▸ **Work request**: The answer should consist of each line from the data below that includes "Photography".

(Saved entries)
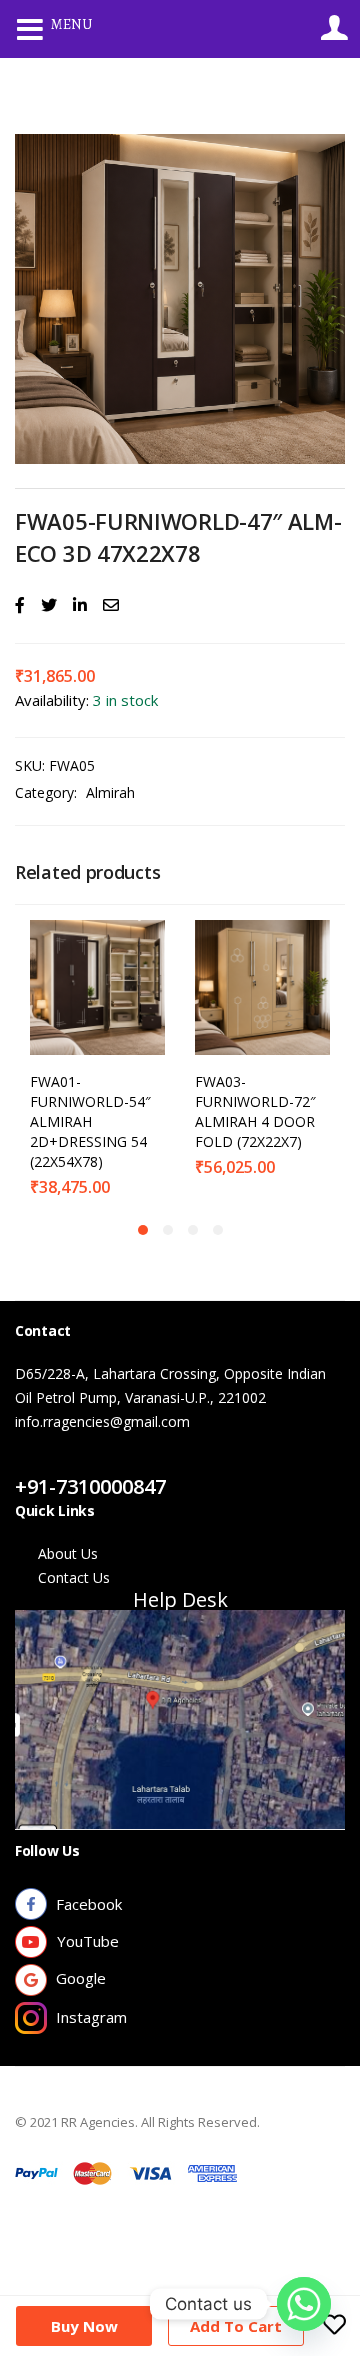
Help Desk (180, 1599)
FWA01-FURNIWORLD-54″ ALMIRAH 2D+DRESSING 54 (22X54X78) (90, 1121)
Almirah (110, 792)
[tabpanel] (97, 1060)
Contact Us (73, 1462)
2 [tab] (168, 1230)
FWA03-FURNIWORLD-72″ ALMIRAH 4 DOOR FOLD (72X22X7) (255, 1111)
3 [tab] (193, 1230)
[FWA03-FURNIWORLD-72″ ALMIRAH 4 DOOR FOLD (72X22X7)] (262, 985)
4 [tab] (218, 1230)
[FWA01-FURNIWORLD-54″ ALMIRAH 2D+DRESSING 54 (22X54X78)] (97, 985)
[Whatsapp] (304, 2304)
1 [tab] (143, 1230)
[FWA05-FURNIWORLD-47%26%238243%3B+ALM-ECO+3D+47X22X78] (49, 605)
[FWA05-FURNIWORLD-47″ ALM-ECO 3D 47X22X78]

--

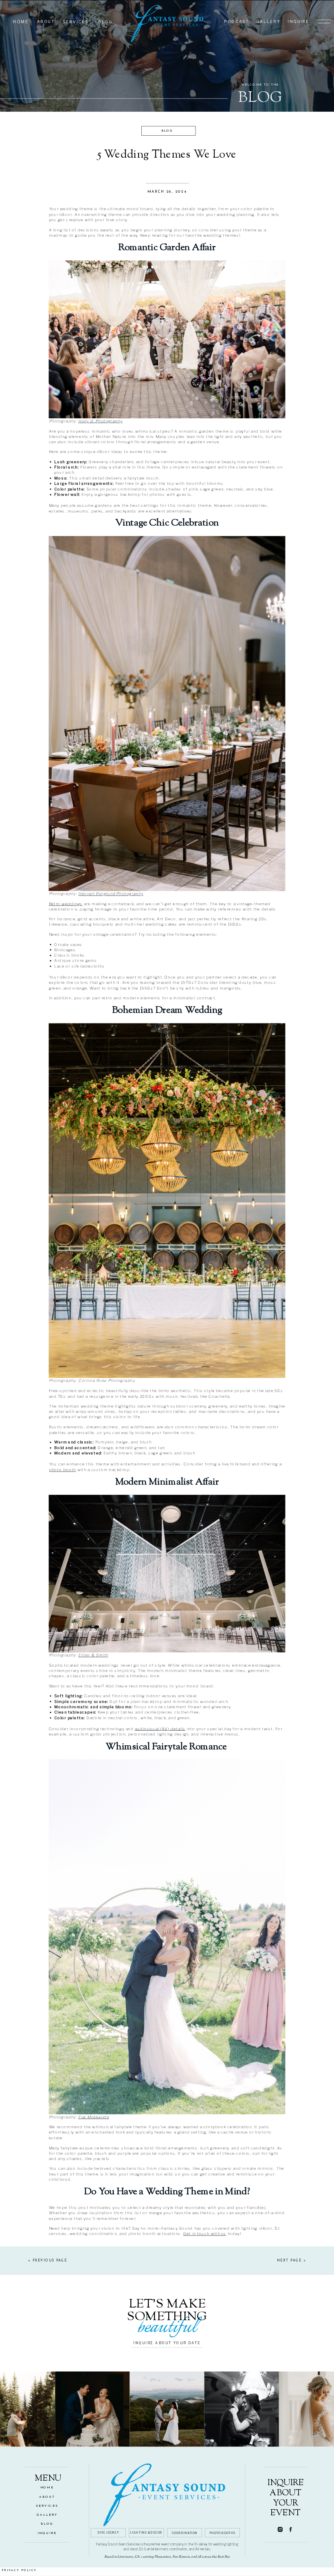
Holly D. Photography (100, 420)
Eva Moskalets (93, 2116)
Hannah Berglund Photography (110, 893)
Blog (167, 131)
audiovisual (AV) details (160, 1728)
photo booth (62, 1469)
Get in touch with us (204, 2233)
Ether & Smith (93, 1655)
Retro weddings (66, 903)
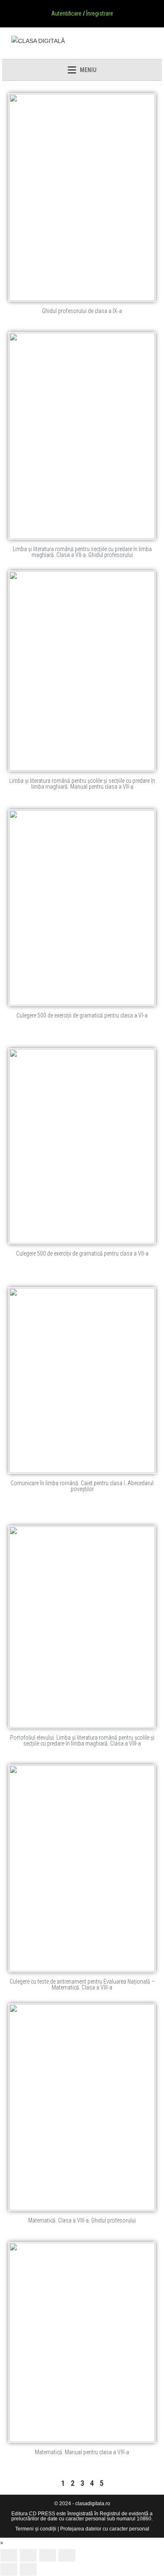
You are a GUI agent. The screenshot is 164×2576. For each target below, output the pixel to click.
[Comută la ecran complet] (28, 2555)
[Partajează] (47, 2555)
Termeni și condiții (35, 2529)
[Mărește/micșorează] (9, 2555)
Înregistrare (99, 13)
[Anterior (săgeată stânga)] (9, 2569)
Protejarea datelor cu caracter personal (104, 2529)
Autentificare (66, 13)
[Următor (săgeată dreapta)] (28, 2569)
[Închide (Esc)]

▸ **Expected answer**:
Holly D. Photography (100, 420)
Hannah Berglund Photography (110, 893)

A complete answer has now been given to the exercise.